W.G.G
Siempre
(desde niñito) tuve una tremenda curiosidad por conocer la historia de mis
ancestros paternos. En cada ocasión que sacaba el tema a colación, mis mayores
se iban distraídamente por las ramas y terminaban aportándome poco o nada.
Llegué a pensar que ni siquiera mi padre sabía con certeza cuál era su origen.

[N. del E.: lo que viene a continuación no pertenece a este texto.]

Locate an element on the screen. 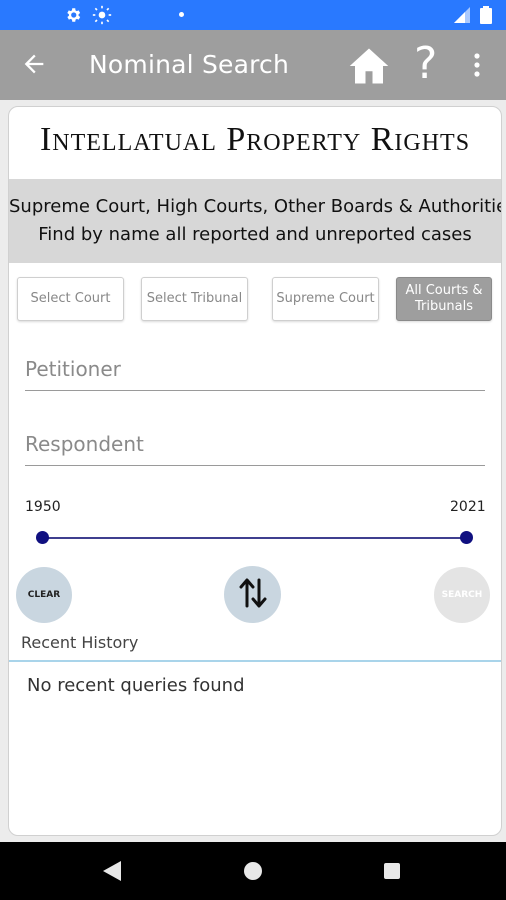 This screenshot has width=506, height=900. petitioner-field is located at coordinates (255, 369).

Me había contado que mi abuelo Adolfo García nació en el sur, cerquita de
Bariloche, que administraba un hotel a orillas del Nahuel Huapi, y que allí
conoció a mi abuela Maria que trabajaba limpiando los cuartos. Que se casaron
en el 66 y en el 67 se mudaron a Rosario, donde unos meses después vino al
mundo Edgardo, mi padre. Aquí al sur de esta ciudad, en el barrio Saladillo Sud,
echamos anclas los García y hemos llevado hasta ahora una vida linda,
relativamente tranquila. De mis bisabuelos solo pude sacarle que se llamaban
Julio y Eva y que llegaron desde la madre patria, no sabe de que zona, ni
siquiera si tenían hermanos o dejaron algún otro hijo allá en su tierra.
Tecleo
estas letras en mi laptop, protegido por las penumbras de la habitación. Han
pasado dos días desde la revelación y aun mi espíritu se sacude henchido de
culpa y vergüenza. ¡Como si yo, mi padre o mi abuelo tuviésemos la culpa de
algo! Creo, es más estoy seguro, que nadie leerá estas líneas jamás. Este
testimonio irá derecho a la lata que haré desaparecer por el mismo hueco del
que nunca debió haber salido. Una lata que me reveló la podredumbre que corre
por mis venas. Mantendré el doloroso silencio de los míos, que más me queda.
Es
extraño, afuera llueve a rabiar y aunque los cristales están empañados, puedo
ver la luna llena apoyada en una esquina de la ventana. Un lunón hermoso,
intimidante, como el pasado que me asfixia y me obliga a descargar mis
sentimientos en una hoja de cuaderno.